= TASK DETAILS =
Copy the lines between the one containing "Click Erik Mclaren avatar in matrix header" and the one containing "Action: (x=548, y=825)", inclusive, with no changes.

= PROVIDED DATA =
• • • •

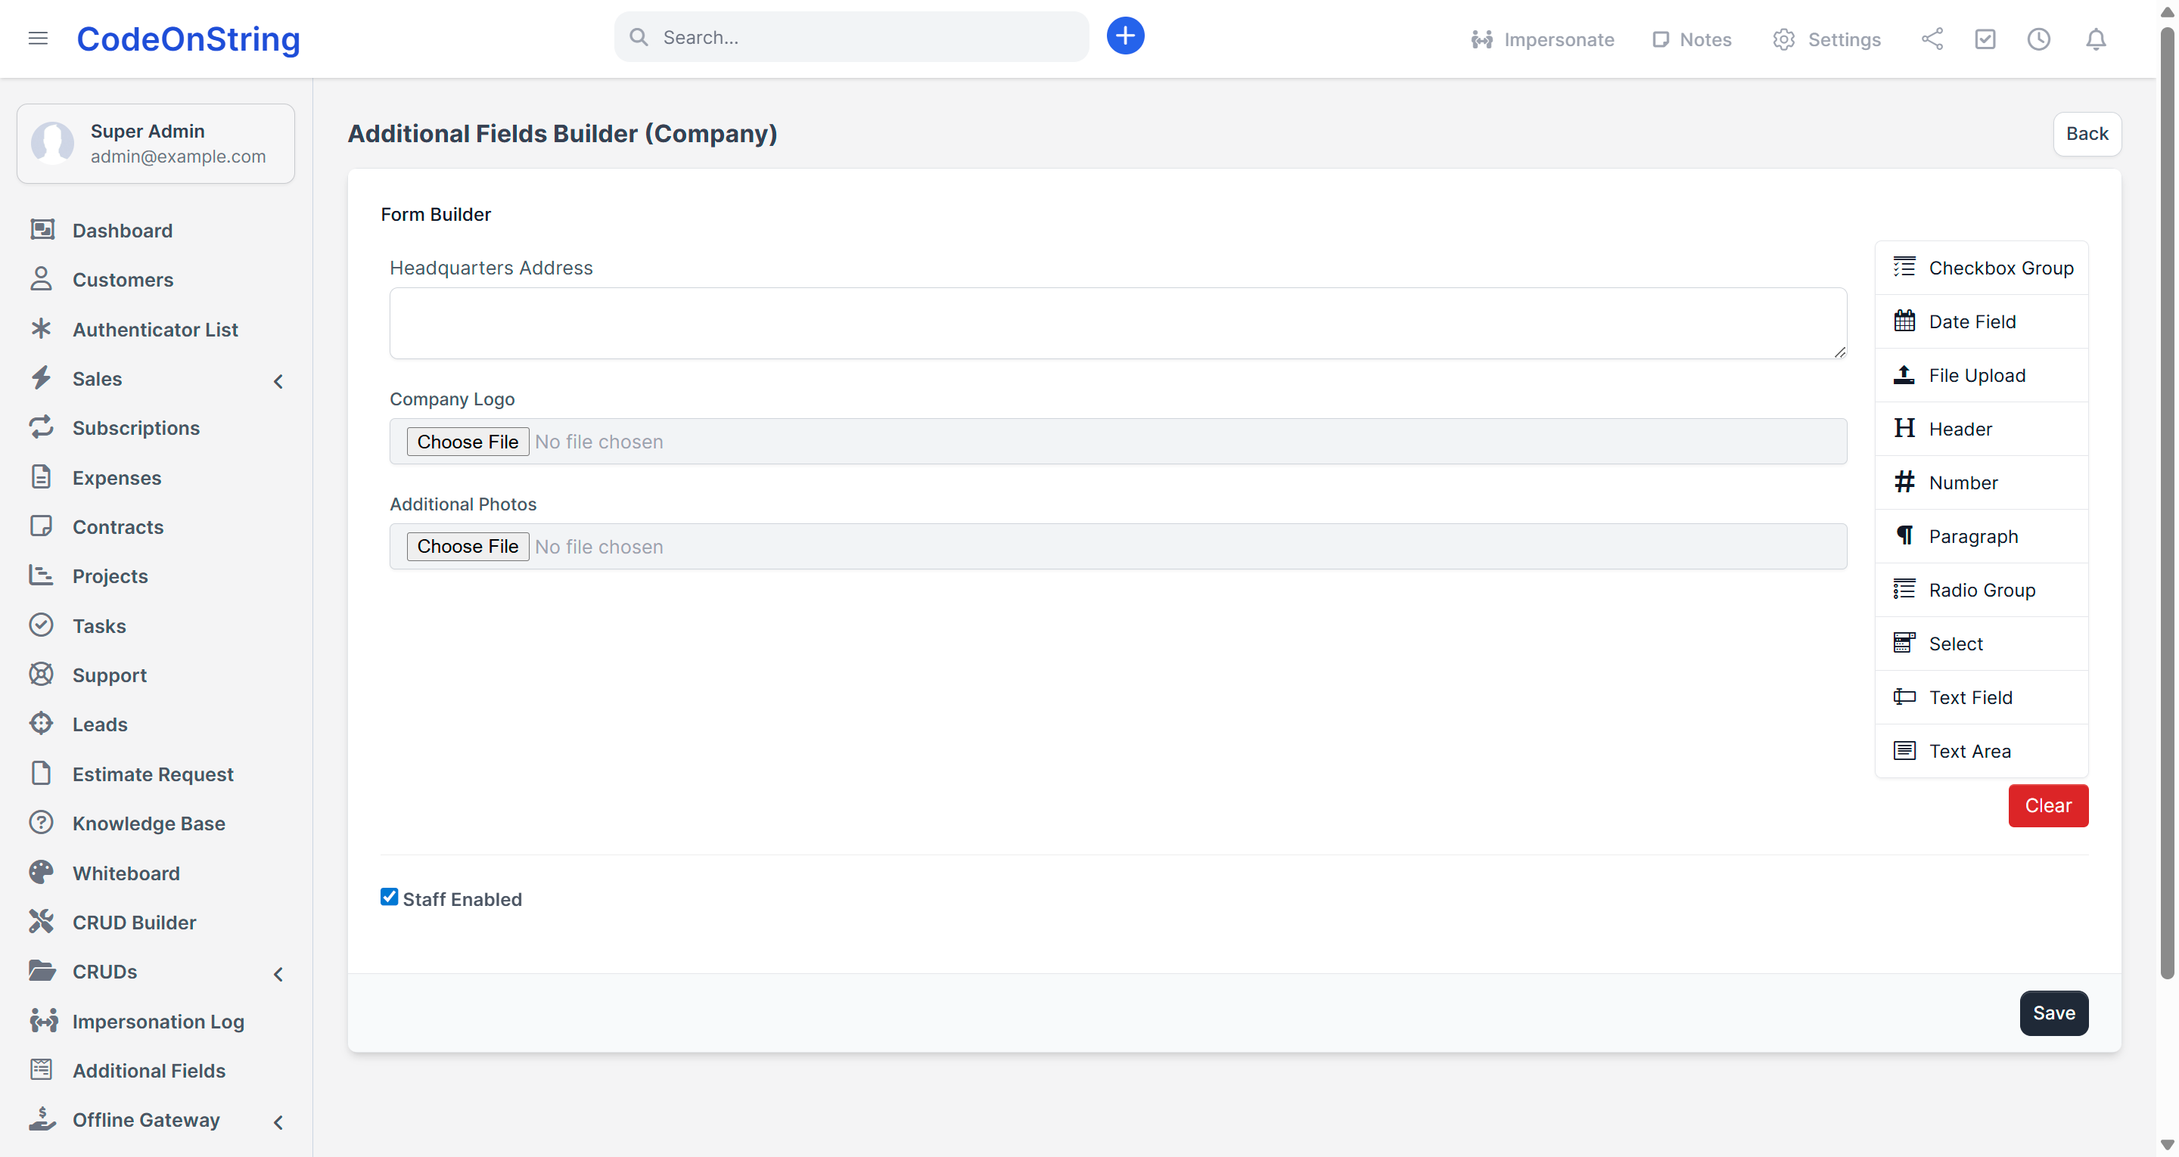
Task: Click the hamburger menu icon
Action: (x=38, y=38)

• • • •

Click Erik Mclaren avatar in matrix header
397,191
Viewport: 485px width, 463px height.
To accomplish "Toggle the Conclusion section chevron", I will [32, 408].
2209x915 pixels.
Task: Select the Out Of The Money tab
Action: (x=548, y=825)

• • • •

= FINAL ANSWER =
Click Erik Mclaren avatar in matrix header
397,191
Viewport: 485px width, 463px height.
To accomplish "Toggle the Conclusion section chevron", I will [32, 408].
2209x915 pixels.
Task: Select the Out Of The Money tab
Action: (x=548, y=825)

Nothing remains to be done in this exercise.